### TASK ITEM
Word for word, transcribe all of the records.

### INFORMATION PROVIDED

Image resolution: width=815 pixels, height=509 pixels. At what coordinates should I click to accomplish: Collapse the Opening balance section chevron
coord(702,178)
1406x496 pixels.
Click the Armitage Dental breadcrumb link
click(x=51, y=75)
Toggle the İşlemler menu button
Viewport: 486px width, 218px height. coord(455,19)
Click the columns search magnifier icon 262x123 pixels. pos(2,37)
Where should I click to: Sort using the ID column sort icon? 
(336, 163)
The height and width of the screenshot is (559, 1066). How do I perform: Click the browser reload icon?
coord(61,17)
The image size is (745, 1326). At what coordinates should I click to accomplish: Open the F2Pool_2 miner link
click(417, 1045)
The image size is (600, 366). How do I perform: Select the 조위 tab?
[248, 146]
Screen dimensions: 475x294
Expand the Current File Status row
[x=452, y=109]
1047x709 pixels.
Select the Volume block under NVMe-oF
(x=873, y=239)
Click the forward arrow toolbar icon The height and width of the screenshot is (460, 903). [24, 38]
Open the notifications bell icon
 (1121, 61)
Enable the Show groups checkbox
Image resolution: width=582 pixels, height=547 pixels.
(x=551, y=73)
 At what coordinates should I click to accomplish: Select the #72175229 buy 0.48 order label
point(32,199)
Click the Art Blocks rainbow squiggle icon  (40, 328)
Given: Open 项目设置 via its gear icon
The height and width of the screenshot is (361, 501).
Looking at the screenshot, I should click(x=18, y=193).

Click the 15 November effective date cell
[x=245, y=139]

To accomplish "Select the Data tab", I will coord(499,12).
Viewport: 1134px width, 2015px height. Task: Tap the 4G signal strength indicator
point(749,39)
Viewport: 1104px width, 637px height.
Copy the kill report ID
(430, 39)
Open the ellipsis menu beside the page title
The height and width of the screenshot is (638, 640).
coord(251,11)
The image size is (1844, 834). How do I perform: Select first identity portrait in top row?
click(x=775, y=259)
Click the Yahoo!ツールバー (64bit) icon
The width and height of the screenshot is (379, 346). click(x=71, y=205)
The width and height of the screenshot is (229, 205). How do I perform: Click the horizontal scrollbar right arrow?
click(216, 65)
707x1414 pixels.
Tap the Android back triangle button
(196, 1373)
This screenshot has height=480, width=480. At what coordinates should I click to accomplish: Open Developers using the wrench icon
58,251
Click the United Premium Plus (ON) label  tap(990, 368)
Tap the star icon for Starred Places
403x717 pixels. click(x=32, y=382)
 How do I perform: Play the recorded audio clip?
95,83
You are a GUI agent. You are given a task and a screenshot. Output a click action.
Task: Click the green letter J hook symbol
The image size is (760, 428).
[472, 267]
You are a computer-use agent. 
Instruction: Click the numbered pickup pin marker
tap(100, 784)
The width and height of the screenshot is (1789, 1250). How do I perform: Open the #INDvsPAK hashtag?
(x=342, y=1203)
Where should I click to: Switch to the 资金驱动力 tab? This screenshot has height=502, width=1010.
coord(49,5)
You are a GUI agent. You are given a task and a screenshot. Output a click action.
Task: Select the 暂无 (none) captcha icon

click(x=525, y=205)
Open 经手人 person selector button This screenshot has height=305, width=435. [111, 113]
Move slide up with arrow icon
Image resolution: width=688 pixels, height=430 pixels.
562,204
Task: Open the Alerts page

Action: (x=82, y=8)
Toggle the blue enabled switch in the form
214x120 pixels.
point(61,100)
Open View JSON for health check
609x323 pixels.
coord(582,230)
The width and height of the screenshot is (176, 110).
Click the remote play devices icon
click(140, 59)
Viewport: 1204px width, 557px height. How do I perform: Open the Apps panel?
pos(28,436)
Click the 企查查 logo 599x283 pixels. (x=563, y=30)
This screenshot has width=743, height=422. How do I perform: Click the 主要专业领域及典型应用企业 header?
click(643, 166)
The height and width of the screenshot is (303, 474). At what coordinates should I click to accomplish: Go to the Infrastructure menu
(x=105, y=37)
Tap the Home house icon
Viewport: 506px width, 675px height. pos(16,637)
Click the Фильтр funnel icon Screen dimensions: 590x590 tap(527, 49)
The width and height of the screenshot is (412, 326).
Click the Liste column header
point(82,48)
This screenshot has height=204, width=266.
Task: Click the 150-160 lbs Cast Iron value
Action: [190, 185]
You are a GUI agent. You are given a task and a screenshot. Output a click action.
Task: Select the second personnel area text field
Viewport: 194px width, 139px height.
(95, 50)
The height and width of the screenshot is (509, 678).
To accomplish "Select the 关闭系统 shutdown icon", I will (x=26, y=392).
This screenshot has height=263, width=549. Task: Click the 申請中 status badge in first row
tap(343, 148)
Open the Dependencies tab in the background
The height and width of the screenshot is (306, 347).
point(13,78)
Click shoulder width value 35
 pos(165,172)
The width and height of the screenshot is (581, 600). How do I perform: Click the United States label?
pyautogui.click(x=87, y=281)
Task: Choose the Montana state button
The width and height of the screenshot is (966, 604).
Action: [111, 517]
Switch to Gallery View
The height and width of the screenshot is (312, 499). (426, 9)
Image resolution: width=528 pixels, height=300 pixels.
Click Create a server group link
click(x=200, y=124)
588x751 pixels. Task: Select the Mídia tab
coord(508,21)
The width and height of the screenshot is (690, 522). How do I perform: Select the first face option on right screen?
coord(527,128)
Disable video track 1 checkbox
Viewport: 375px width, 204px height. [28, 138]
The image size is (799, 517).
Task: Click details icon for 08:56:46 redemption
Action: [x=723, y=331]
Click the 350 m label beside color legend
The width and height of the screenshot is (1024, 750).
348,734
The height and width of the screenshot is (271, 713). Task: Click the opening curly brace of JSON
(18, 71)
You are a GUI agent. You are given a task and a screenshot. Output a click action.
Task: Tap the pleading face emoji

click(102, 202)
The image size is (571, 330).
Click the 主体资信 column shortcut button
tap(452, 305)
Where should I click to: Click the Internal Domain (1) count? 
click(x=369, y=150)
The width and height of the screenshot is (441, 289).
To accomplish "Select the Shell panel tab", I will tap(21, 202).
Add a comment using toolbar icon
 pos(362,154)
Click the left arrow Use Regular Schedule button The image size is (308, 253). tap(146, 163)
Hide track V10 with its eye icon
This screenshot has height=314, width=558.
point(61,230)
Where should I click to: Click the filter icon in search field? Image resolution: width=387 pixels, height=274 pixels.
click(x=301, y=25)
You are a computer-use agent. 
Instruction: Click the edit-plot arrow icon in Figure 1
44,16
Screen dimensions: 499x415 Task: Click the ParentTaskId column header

######

### WRITTEN SOLUTION
Image resolution: width=815 pixels, height=509 pixels. At what coordinates should I click to accomplish: Collapse the Opening balance section chevron
coord(702,178)
1406x496 pixels.
Click the Armitage Dental breadcrumb link
click(x=51, y=75)
Toggle the İşlemler menu button
Viewport: 486px width, 218px height. coord(455,19)
Click the columns search magnifier icon 262x123 pixels. pos(2,37)
Where should I click to: Sort using the ID column sort icon? 
(336, 163)
The height and width of the screenshot is (559, 1066). How do I perform: Click the browser reload icon?
coord(61,17)
The image size is (745, 1326). At what coordinates should I click to accomplish: Open the F2Pool_2 miner link
click(417, 1045)
The image size is (600, 366). How do I perform: Select the 조위 tab?
[248, 146]
Screen dimensions: 475x294
Expand the Current File Status row
[x=452, y=109]
1047x709 pixels.
Select the Volume block under NVMe-oF
(x=873, y=239)
Click the forward arrow toolbar icon The height and width of the screenshot is (460, 903). [24, 38]
Open the notifications bell icon
 (1121, 61)
Enable the Show groups checkbox
Image resolution: width=582 pixels, height=547 pixels.
(x=551, y=73)
 At what coordinates should I click to accomplish: Select the #72175229 buy 0.48 order label
point(32,199)
Click the Art Blocks rainbow squiggle icon  (40, 328)
Given: Open 项目设置 via its gear icon
The height and width of the screenshot is (361, 501).
Looking at the screenshot, I should click(x=18, y=193).

Click the 15 November effective date cell
[x=245, y=139]

To accomplish "Select the Data tab", I will coord(499,12).
Viewport: 1134px width, 2015px height. Task: Tap the 4G signal strength indicator
point(749,39)
Viewport: 1104px width, 637px height.
Copy the kill report ID
(430, 39)
Open the ellipsis menu beside the page title
The height and width of the screenshot is (638, 640).
coord(251,11)
The image size is (1844, 834). How do I perform: Select first identity portrait in top row?
click(x=775, y=259)
Click the Yahoo!ツールバー (64bit) icon
The width and height of the screenshot is (379, 346). click(x=71, y=205)
The width and height of the screenshot is (229, 205). How do I perform: Click the horizontal scrollbar right arrow?
click(216, 65)
707x1414 pixels.
Tap the Android back triangle button
(196, 1373)
This screenshot has height=480, width=480. At what coordinates should I click to accomplish: Open Developers using the wrench icon
58,251
Click the United Premium Plus (ON) label  tap(990, 368)
Tap the star icon for Starred Places
403x717 pixels. click(x=32, y=382)
 How do I perform: Play the recorded audio clip?
95,83
You are a GUI agent. You are given a task and a screenshot. Output a click action.
Task: Click the green letter J hook symbol
The image size is (760, 428).
[472, 267]
You are a computer-use agent. 
Instruction: Click the numbered pickup pin marker
tap(100, 784)
The width and height of the screenshot is (1789, 1250). How do I perform: Open the #INDvsPAK hashtag?
(x=342, y=1203)
Where should I click to: Switch to the 资金驱动力 tab? This screenshot has height=502, width=1010.
coord(49,5)
You are a GUI agent. You are given a task and a screenshot. Output a click action.
Task: Select the 暂无 (none) captcha icon

click(x=525, y=205)
Open 经手人 person selector button This screenshot has height=305, width=435. [111, 113]
Move slide up with arrow icon
Image resolution: width=688 pixels, height=430 pixels.
562,204
Task: Open the Alerts page

Action: (x=82, y=8)
Toggle the blue enabled switch in the form
214x120 pixels.
point(61,100)
Open View JSON for health check
609x323 pixels.
coord(582,230)
The width and height of the screenshot is (176, 110).
Click the remote play devices icon
click(140, 59)
Viewport: 1204px width, 557px height. How do I perform: Open the Apps panel?
pos(28,436)
Click the 企查查 logo 599x283 pixels. (x=563, y=30)
This screenshot has width=743, height=422. How do I perform: Click the 主要专业领域及典型应用企业 header?
click(643, 166)
The height and width of the screenshot is (303, 474). At what coordinates should I click to accomplish: Go to the Infrastructure menu
(x=105, y=37)
Tap the Home house icon
Viewport: 506px width, 675px height. pos(16,637)
Click the Фильтр funnel icon Screen dimensions: 590x590 tap(527, 49)
The width and height of the screenshot is (412, 326).
Click the Liste column header
point(82,48)
This screenshot has height=204, width=266.
Task: Click the 150-160 lbs Cast Iron value
Action: [190, 185]
You are a GUI agent. You are given a task and a screenshot. Output a click action.
Task: Select the second personnel area text field
Viewport: 194px width, 139px height.
(95, 50)
The height and width of the screenshot is (509, 678).
To accomplish "Select the 关闭系统 shutdown icon", I will (x=26, y=392).
This screenshot has height=263, width=549. Task: Click the 申請中 status badge in first row
tap(343, 148)
Open the Dependencies tab in the background
The height and width of the screenshot is (306, 347).
point(13,78)
Click shoulder width value 35
 pos(165,172)
The width and height of the screenshot is (581, 600). How do I perform: Click the United States label?
pyautogui.click(x=87, y=281)
Task: Choose the Montana state button
The width and height of the screenshot is (966, 604).
Action: [111, 517]
Switch to Gallery View
The height and width of the screenshot is (312, 499). (426, 9)
Image resolution: width=528 pixels, height=300 pixels.
Click Create a server group link
click(x=200, y=124)
588x751 pixels. Task: Select the Mídia tab
coord(508,21)
The width and height of the screenshot is (690, 522). How do I perform: Select the first face option on right screen?
coord(527,128)
Disable video track 1 checkbox
Viewport: 375px width, 204px height. [28, 138]
The image size is (799, 517).
Task: Click details icon for 08:56:46 redemption
Action: [x=723, y=331]
Click the 350 m label beside color legend
The width and height of the screenshot is (1024, 750).
348,734
The height and width of the screenshot is (271, 713). Task: Click the opening curly brace of JSON
(18, 71)
You are a GUI agent. You are given a task and a screenshot. Output a click action.
Task: Tap the pleading face emoji

click(102, 202)
The image size is (571, 330).
Click the 主体资信 column shortcut button
tap(452, 305)
Where should I click to: Click the Internal Domain (1) count? 
click(x=369, y=150)
The width and height of the screenshot is (441, 289).
To accomplish "Select the Shell panel tab", I will tap(21, 202).
Add a comment using toolbar icon
 pos(362,154)
Click the left arrow Use Regular Schedule button The image size is (308, 253). tap(146, 163)
Hide track V10 with its eye icon
This screenshot has height=314, width=558.
point(61,230)
Where should I click to: Click the filter icon in search field? Image resolution: width=387 pixels, height=274 pixels.
click(x=301, y=25)
You are a computer-use agent. 
Instruction: Click the edit-plot arrow icon in Figure 1
44,16
Screen dimensions: 499x415 Task: Click the ParentTaskId column header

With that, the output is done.